Source records
— START —

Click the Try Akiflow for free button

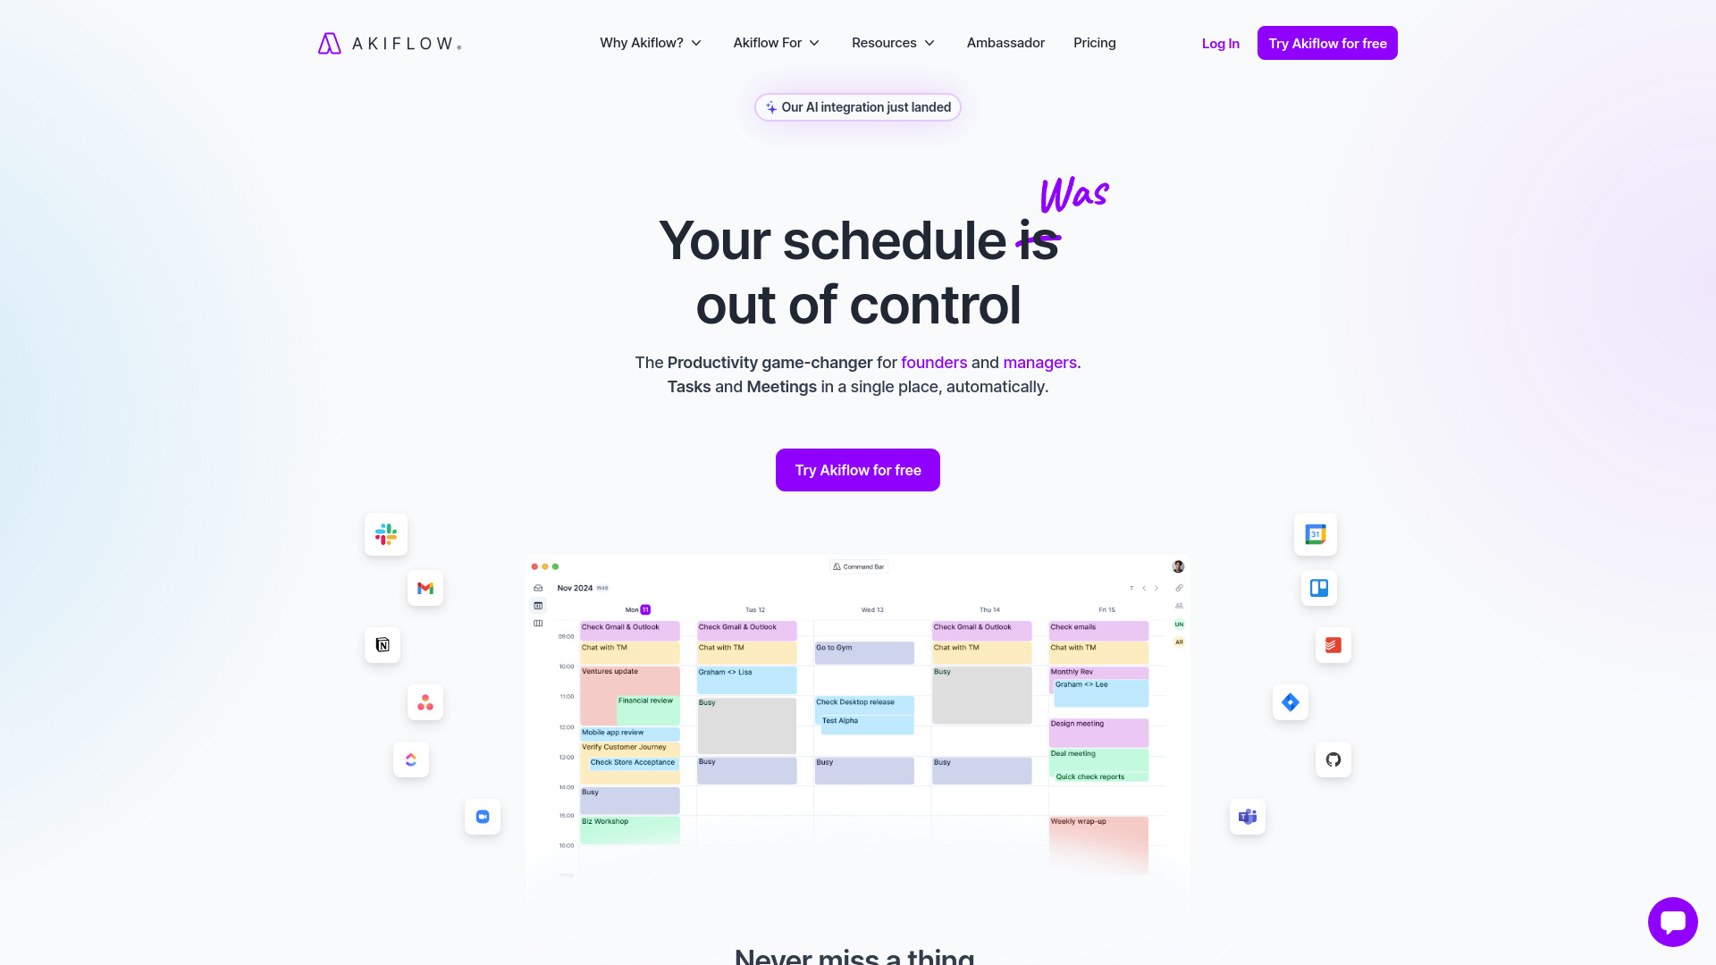coord(858,470)
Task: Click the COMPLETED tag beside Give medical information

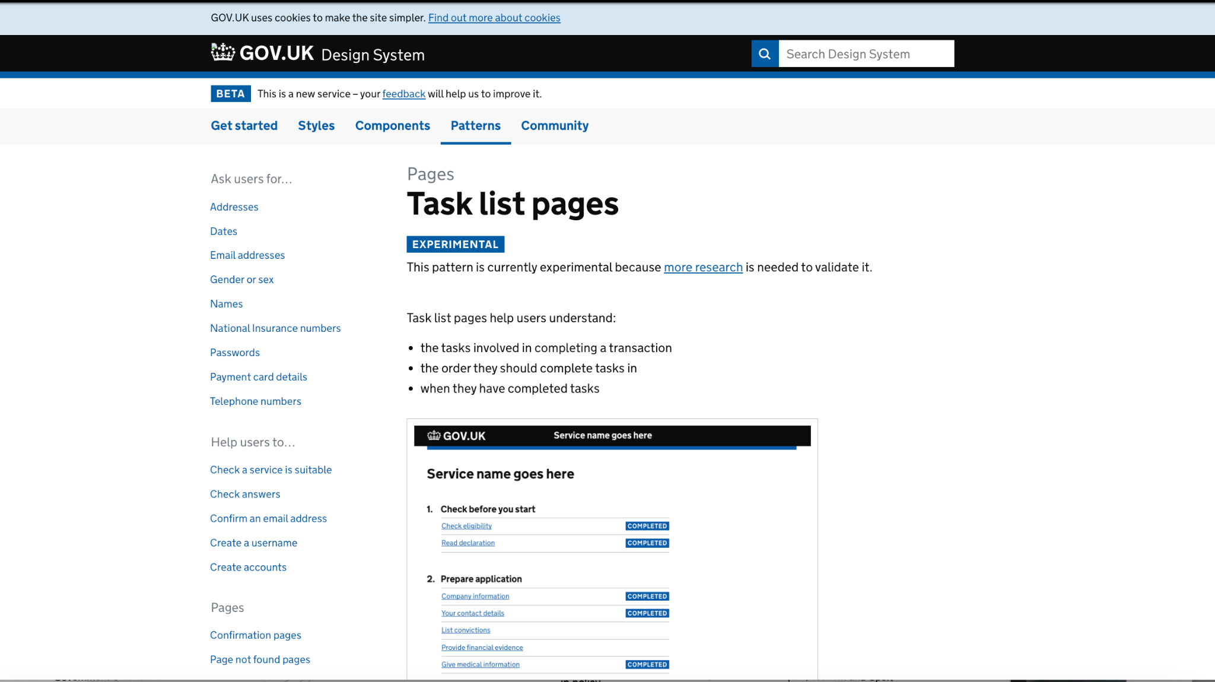Action: (647, 664)
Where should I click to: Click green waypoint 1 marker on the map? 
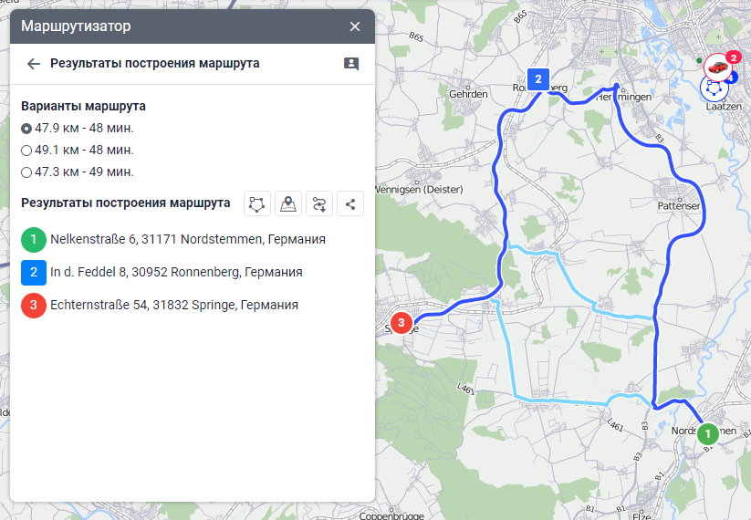tap(707, 435)
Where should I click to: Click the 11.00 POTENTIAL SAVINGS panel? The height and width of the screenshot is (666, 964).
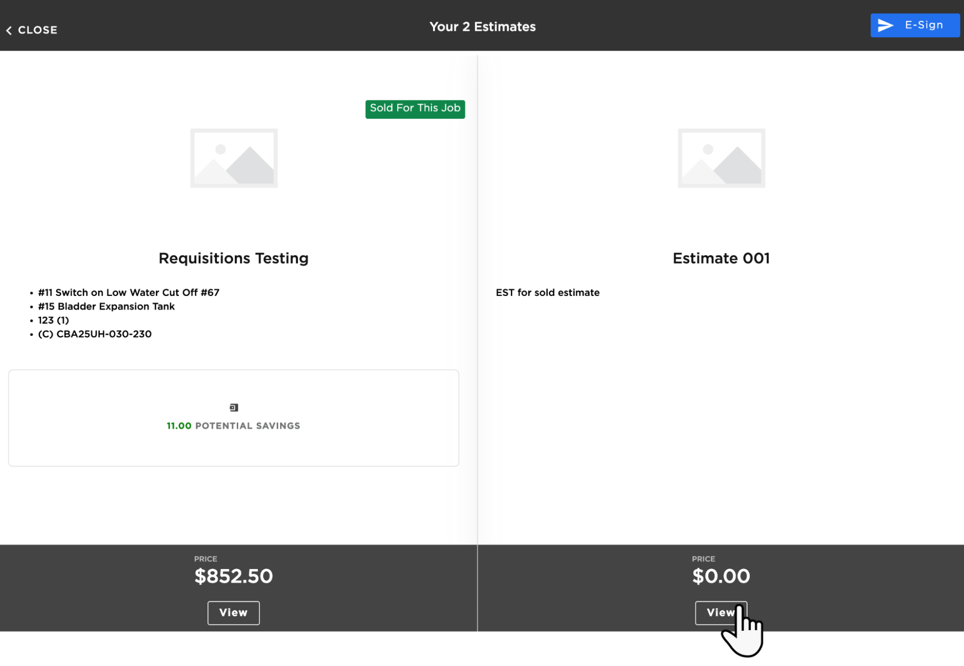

— END —

Swap "Where should I click to" for "Which spot should I tap to" throughout the records, changing nothing else, and leave out the pictures when you repeat the lines.

Click the Try Akiflow for free button

coord(858,470)
Task: Click the COMPLETED tag beside Give medical information

Action: (647, 664)
Which spot should I tap to: Click green waypoint 1 marker on the map? 
tap(707, 435)
Which spot should I tap to: Click the 11.00 POTENTIAL SAVINGS panel? The height and width of the screenshot is (666, 964).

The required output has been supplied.